That was a beautiful, if bittersweet, insight into an area that obviously means a lot to you. Rich with character and characters.

It's said (who said that?) that you can never go home again, and that's true. Even if it all looks the same, the people who made it what it was to you aren't there anymore. Maybe one or two old dears still kicking about if you're lucky, but it's not home and you're the stranger who's just visiting, looking in from the outside, thinking of a younger you that no longer exists, and all the lives no longer being lived there alongside you. Sad stuff.
 
2) Those saying 'of course, that's reasonable, yes there must be exciting ways to do this without destruction of existing facilities and networks'.
Yes, there must be. It's not about money. It's about exciting ways. So let's keep the money down in London.
 
Very few would want to though would they? Even if you trebled the level of funding. Opera (and ballet) has been a niche interest - in the UK certainly - for many many decades (was it ever popular here?). It gets funded because it is seen as culturally important and is tied in with notions of civic and national prestige. Whatever its historical importance, Its relevance to contemporary culture is highly questionable. A much stronger case can be made for theatre - where there is a clear feed in TV and film drama in terms of content and training for actors - but again its incredibly elitist and problematic in terms of access and democratisation - with most of the funding going into the big prestige theaters - especially the RSC and very little going into grassroots or supporting access for working class people.

> Dataset
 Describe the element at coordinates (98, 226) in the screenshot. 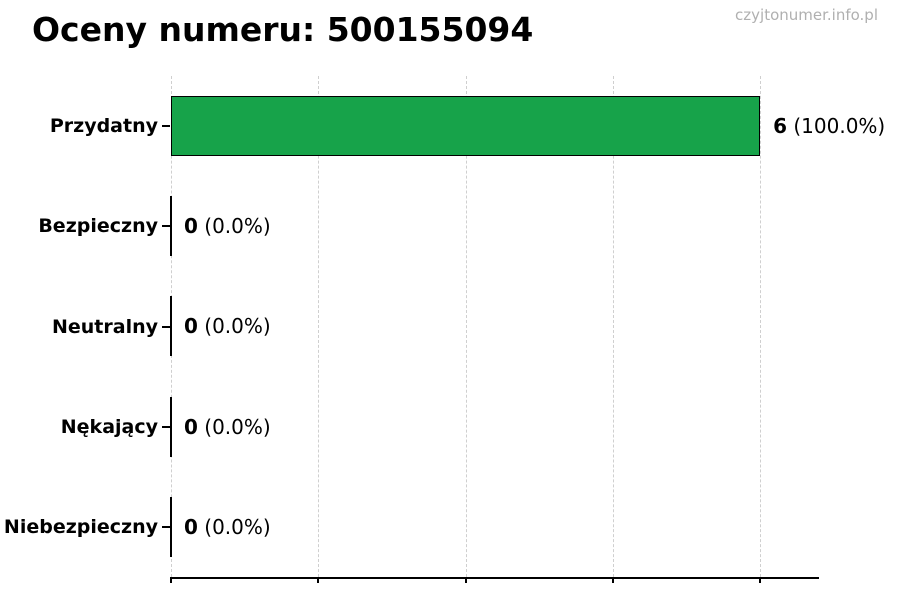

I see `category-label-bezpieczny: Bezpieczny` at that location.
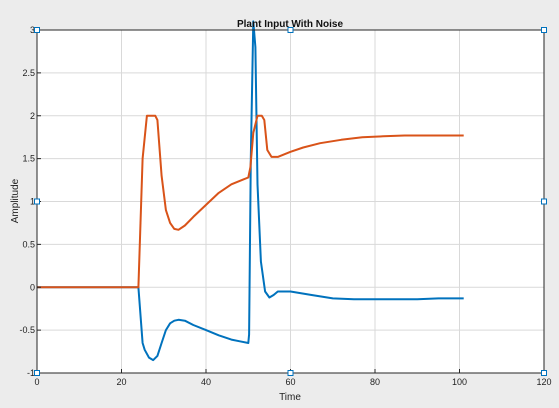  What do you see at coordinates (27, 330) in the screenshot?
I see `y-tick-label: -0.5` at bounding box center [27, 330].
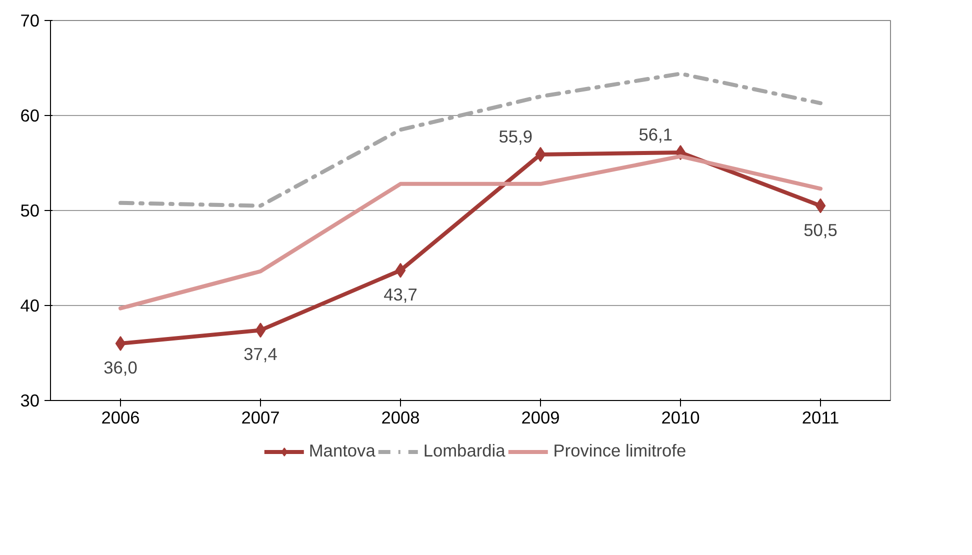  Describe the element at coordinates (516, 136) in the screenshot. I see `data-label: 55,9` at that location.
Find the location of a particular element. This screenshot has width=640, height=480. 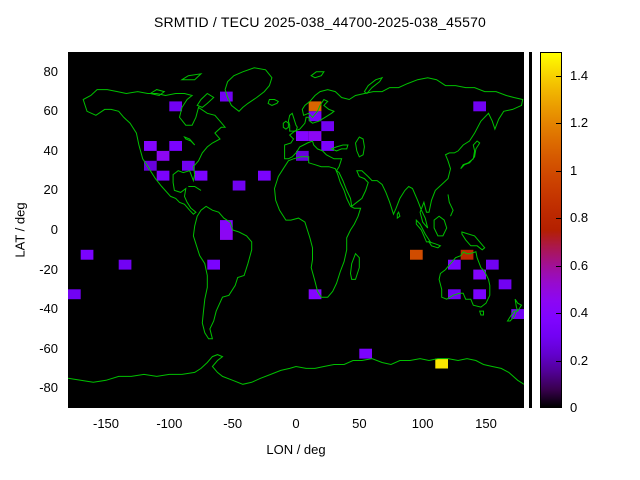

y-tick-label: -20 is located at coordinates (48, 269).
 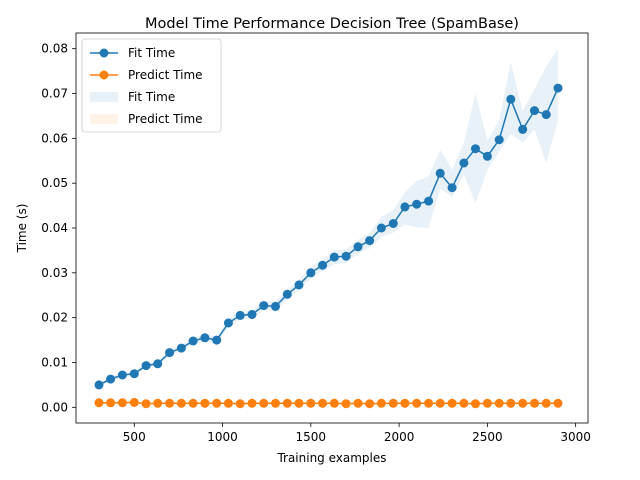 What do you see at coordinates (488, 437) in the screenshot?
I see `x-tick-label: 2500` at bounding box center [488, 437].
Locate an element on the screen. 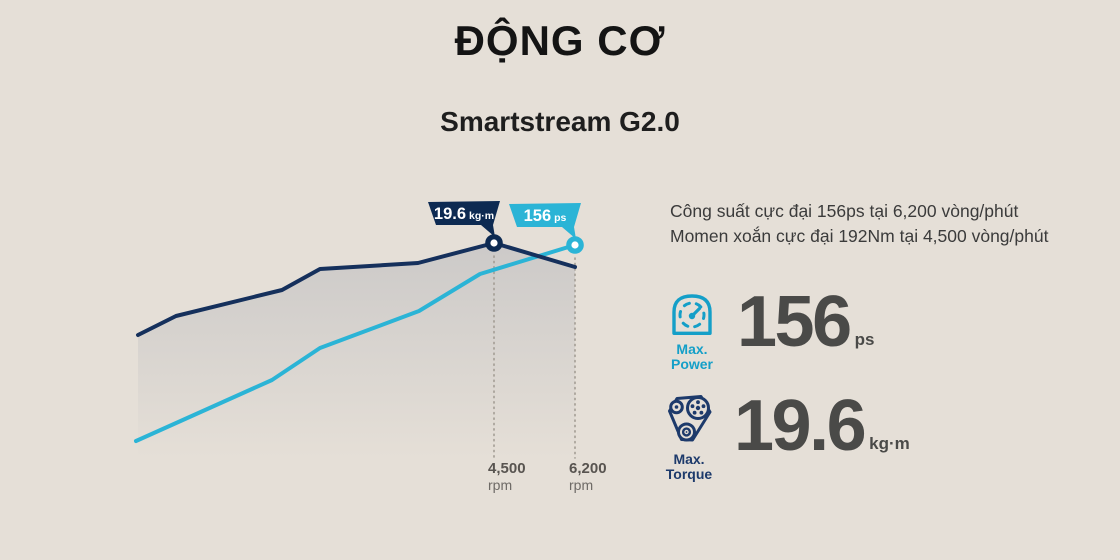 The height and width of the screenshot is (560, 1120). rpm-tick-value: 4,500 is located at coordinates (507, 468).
---
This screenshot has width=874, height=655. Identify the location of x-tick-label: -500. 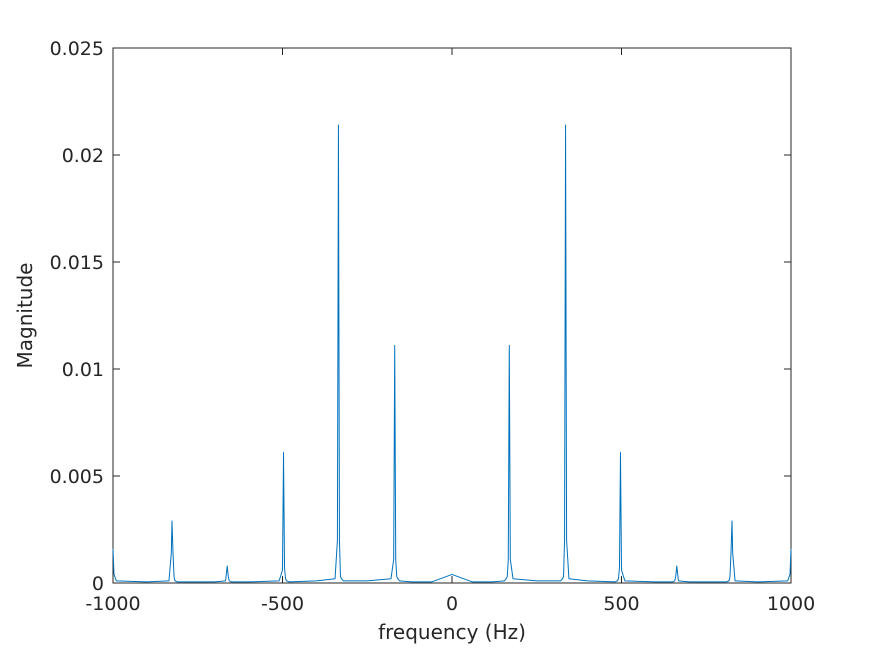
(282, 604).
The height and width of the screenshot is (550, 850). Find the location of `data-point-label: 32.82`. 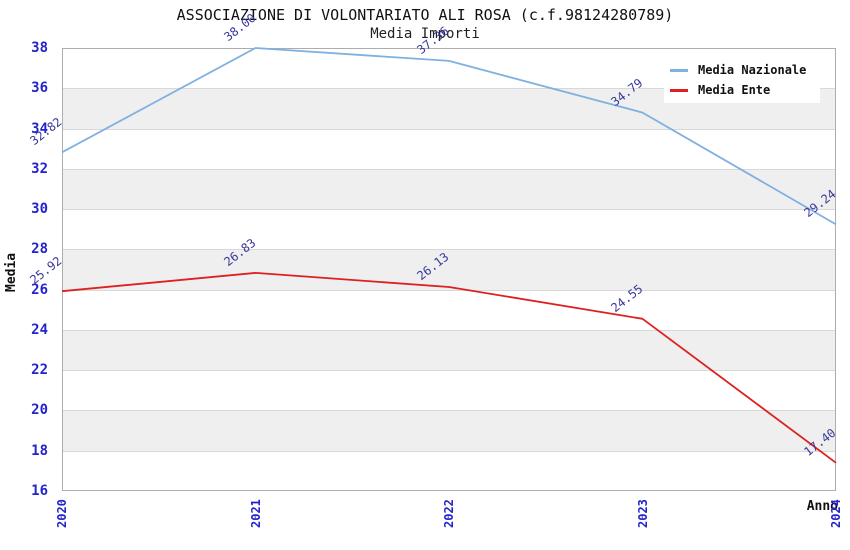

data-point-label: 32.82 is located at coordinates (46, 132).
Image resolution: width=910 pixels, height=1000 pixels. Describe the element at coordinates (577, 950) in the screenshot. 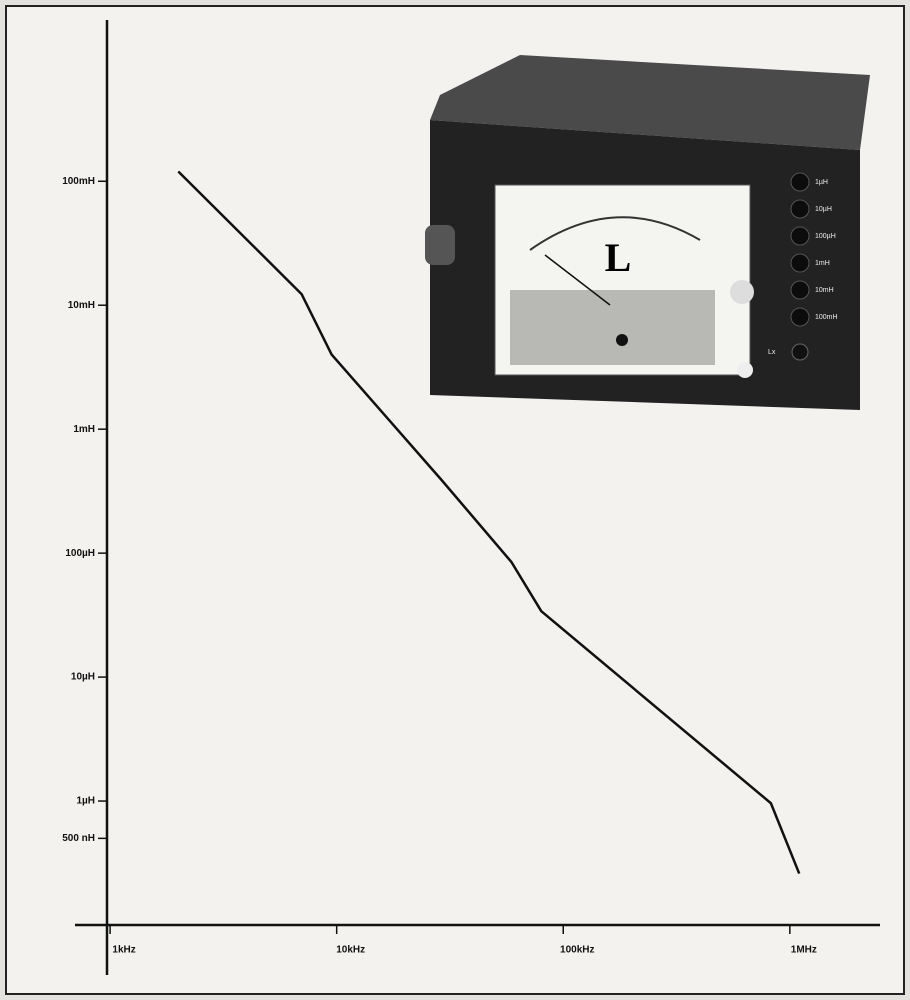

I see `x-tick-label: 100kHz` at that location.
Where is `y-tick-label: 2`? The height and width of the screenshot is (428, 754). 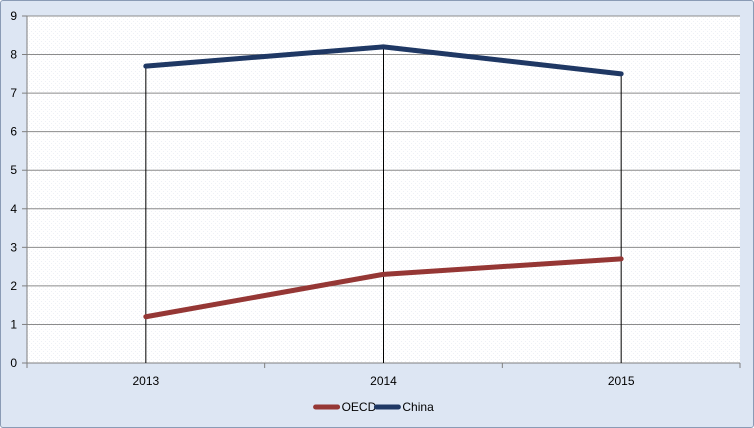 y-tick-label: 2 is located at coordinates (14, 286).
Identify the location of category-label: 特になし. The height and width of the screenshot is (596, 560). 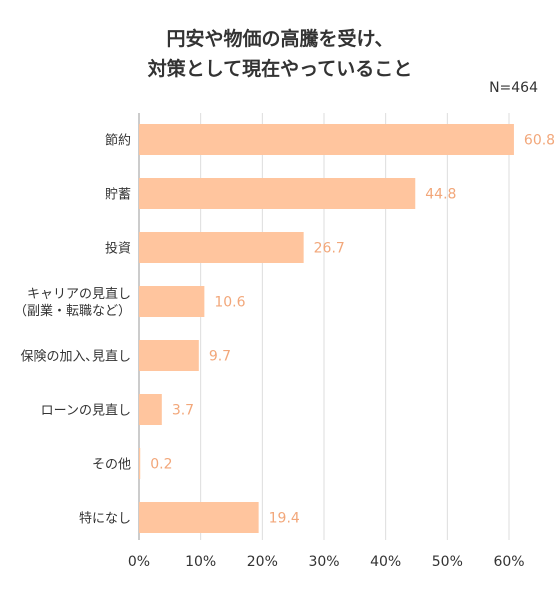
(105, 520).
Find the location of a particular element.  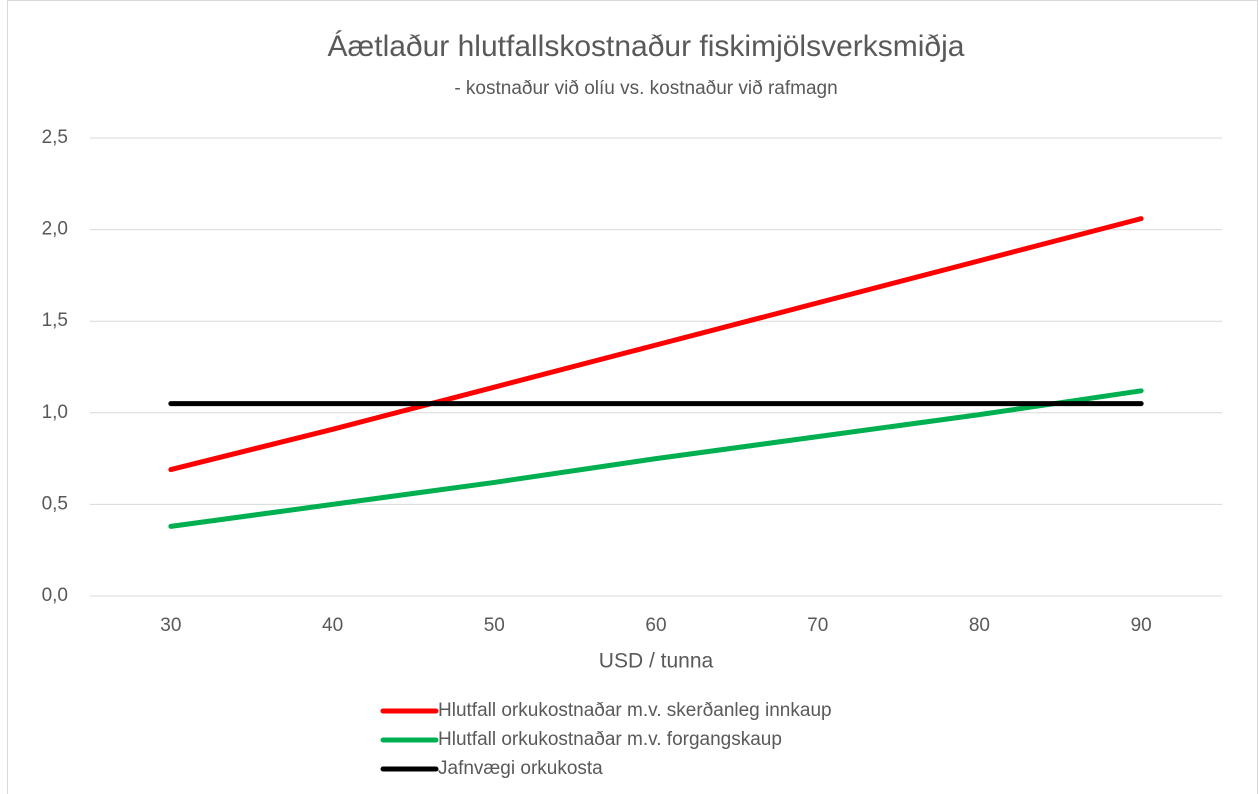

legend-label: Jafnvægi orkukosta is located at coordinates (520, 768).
* * *
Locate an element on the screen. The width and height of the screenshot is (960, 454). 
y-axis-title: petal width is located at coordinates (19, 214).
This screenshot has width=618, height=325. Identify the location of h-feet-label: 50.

> Task instructions
(a) In the comment thread, which big prestige theater is named as getting much of the funding?
(b) Continue the comment thread from its last sentence.
The entries above are separate from the comment thread.

> Answers to each task
(a) The RSC.

(b)
Also worth noting that most of the most important, popular and influential cultural output since the age of mass communication - popular music, film, creative writing, TV, large areas of visual arts, photography, fashion, popular dance, video games, musicals - has received little or no state arts funding.
That is not to argue against arts funding - its more to suggest that this is where the focus on access and support should be - rather than on structures designed to preserve "high cultural" forms.
e.g - when you study music at school you are taught theory and learning scores within the orchestral tradition. Which is fine for training people to play in orchestras - but of little or no relevance to how the vast majority of music is actually created. The ability to use music programming software is way way more useful to most people interested in creating music than a deep theoretical knowledge of scales (gong off at a tangent - cos personal bugbear - there is also little or no formal teaching that encourages children to play by ear and play collaboratively - which is how most music has always been created and played) .
Arts Council England funds music, including popular music as well as other kinds of music, (film is the remit of BFI funding), creative writing and other forms of literature and poetry, (but not non-fiction, iirc), (TV doesn't fall under their remit, arguably a lot is state-funded via BBC and C4), large areas of visual arts, photography, (fashion's probably the remit of the British Fashion Council or whatever it's called), wide-ranging dance forms, video games might come under video arts depending on the project, some artists do work in video and get funding for their projects, musicals would come under theatre.

Pretty much all of those art forms, with the exceptions I highlighted, get funded through eg small or large grant project funding programmes.


- Ex-Arts Council England employee
 
I love the ENO. Never saw anything like that till I was in my 30s. I knew a whole lot of designers who convinced me I would enjoy it. So I went to a production of Handel's Ariodante and it was moving, fascinating, entertaining - gobsmackingly breathtaking. Not just the music and the singing - no I couldn't understand most of the words even though it was English, but it didn't matter, it sounded gorgeous. The lighting, the costumes, the soprano in armour(yes!) the inventive scenery, and special effects it was all beautiful. Saw lots after that, it was a lot cheaper than going to west end musicals (which I don't really like)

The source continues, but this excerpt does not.